[PATCH] D37421: [XRay] [test-suite] Add LNT support to retref-bench benchmarks.

Hal Finkel via Phabricator via llvm-commits llvm-commits at lists.llvm.org
Tue Sep 19 19:53:06 PDT 2017


hfinkel added a comment.

In https://reviews.llvm.org/D37421#875900, @MatzeB wrote:

> In https://reviews.llvm.org/D37421#875879, @hfinkel wrote:
>
> > In https://reviews.llvm.org/D37421#874416, @MatzeB wrote:
> >
> > > First: This looks ok and can be committed as is if you want.
> > >
> > > However IMO using the LNTBased system here is not the best choice, I'd rather try writing a `litsupport` plugin. LNTBased is little used and IMO less flexible than the cmake+lit plugin approach.
> >
> >
> > I agree, having this in litsupport seems better (and also solves the duplication/symlink problem). I imagine that the plugin could append a function to metric_collectors that reads the CSV and reports the associated timing data. @MatzeB, is there documentation on the litsupport plugin interface anywhere? (if all we have is what's in the README.md, we should write some more).
>
>
> That's all right now. I'll write some paragraphs on how to get started in the README file and make sure the interfaces have better documentation comments.
>
> In played around with this yesterday and this should work to collect the gtest output:
>
> litsupport/microbenchmark.py
>
>   '''Test module to collect google benchmark results.'''
>   from litsupport import shellcommand
>   from litsupport import testplan
>   import csv
>   import lit.Test
>  
>  
>   def _mutateCommandLine(context, commandline):
>       cmd = shellcommand.parse(commandline)
>       cmd.arguments.append("--benchmark_format=csv")
>       # We need stdout outself to get the benchmark csv data.
>       if cmd.stdout is not None:
>           raise Exception("Rerouting stdout not allowed for microbenchmarks")
>       benchfile = context.tmpBase + '.bench.csv'
>       cmd.stdout = benchfile
>       context.microbenchfiles.append(benchfile)
>  
>       return cmd.toCommandline()
>  
>  
>   def _mutateScript(context, script):
>       return testplan.mutateScript(context, script, _mutateCommandLine)
>  
>  
>   def _collectMicrobenchmarkTime(context, microbenchfiles):
>       result = 0.0
>       for f in microbenchfiles:
>           with open(f) as inp:
>               lines = csv.reader(inp)
>               # First line: "name,iterations,real_time,cpu_time,time_unit..."
>               for line in lines:
>                   if line[0] == 'name':
>                       continue
>                   # Note that we cannot create new tests here, so for now we just
>                   # add up all the numbers here.
>                   result += float(line[3])
>       return {'exec_time': lit.Test.toMetricValue(result/1000000.)}
>  
>  
>   def mutatePlan(context, plan):
>       context.microbenchfiles = []
>       plan.runscript = _mutateScript(context, plan.runscript)
>       plan.metric_collectors.append(
>           lambda context: _collectMicrobenchmarkTime(context,
>                                                      context.microbenchfiles)
>       )
>
>
> I found two problems with this at the moment:
>
> - The list of litsupport plugins is currently global. Thus enabling this microbenchmarking plugin will make the non-microbenchmarking tests fail. It should be easy enough to change this to a local setting so that `lit.local.cfg` files can override the plugin list (just have to convince myself that this is a good feature to have :).

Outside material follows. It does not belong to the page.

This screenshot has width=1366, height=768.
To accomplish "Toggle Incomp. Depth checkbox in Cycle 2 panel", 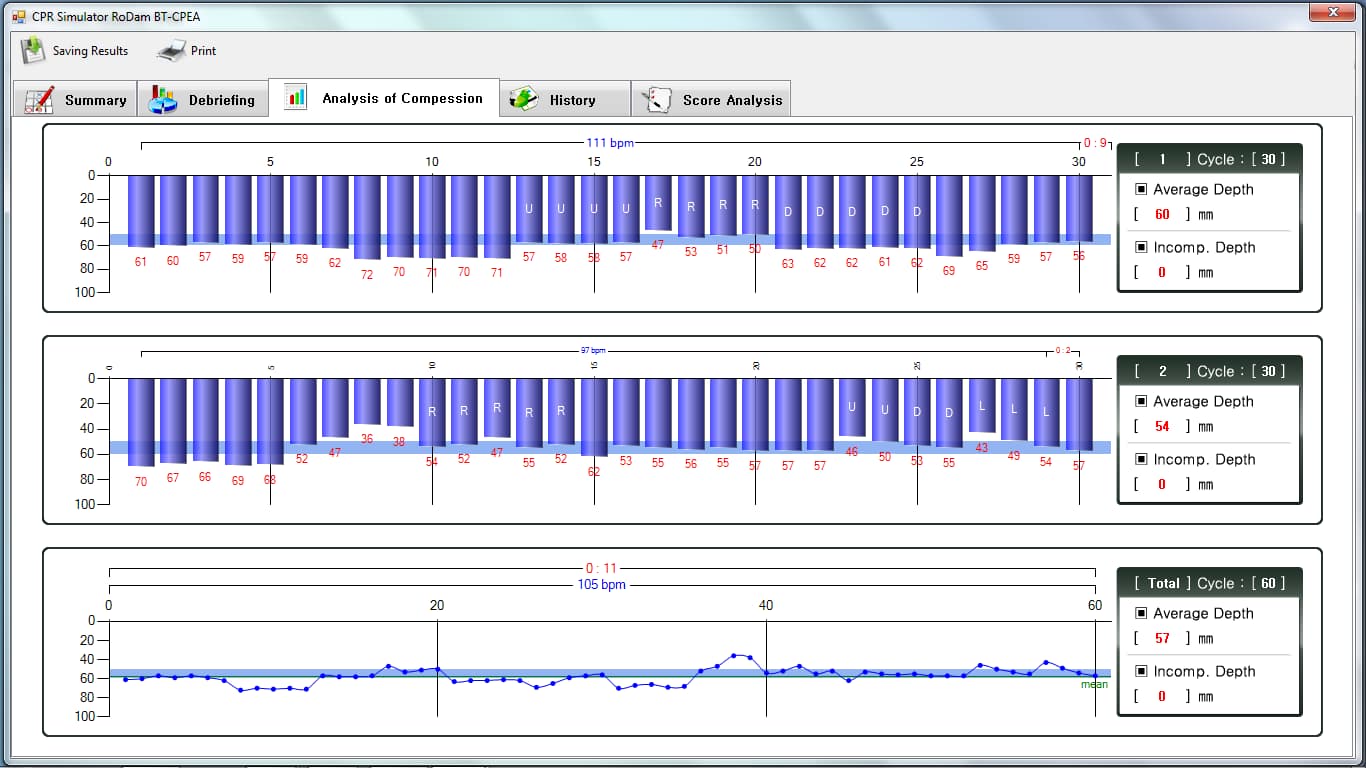I will coord(1141,459).
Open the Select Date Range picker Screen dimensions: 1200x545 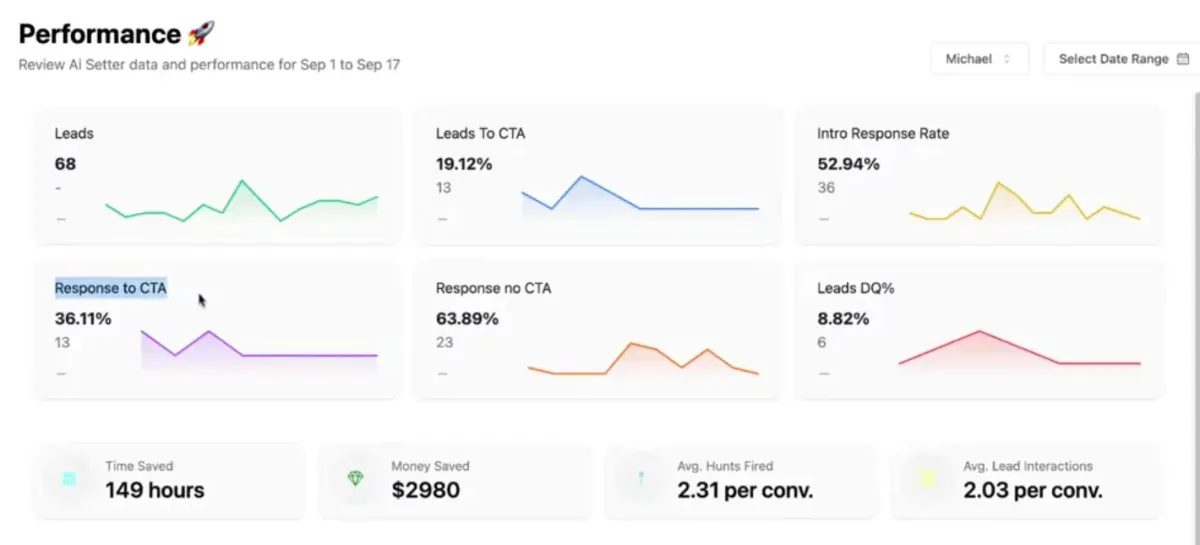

What's the design space here? Would it be better to be able to name plugins in the .test file?

> - As we discussed before: lit currently needs to have 1 file to represent each test. This means we cannot produce results for 10 "benchmarks" inside a gtest executable unless we also produce 10 .test files for it.
> 
>   Fixing the 2nd point is probably harder; on the other hand the workaround of simply creating a .test file for each benchmark is not too bad (the current XRay cmake already does exactly this I think).

Do we need to fix this, or we can we have the different benchmarks within the executable simply produce lots of different metrics for the same test? It seems like we need the ability to track multiple metrics per test anyway. Maybe this implies updates to LNT so that the interface does something reasonable?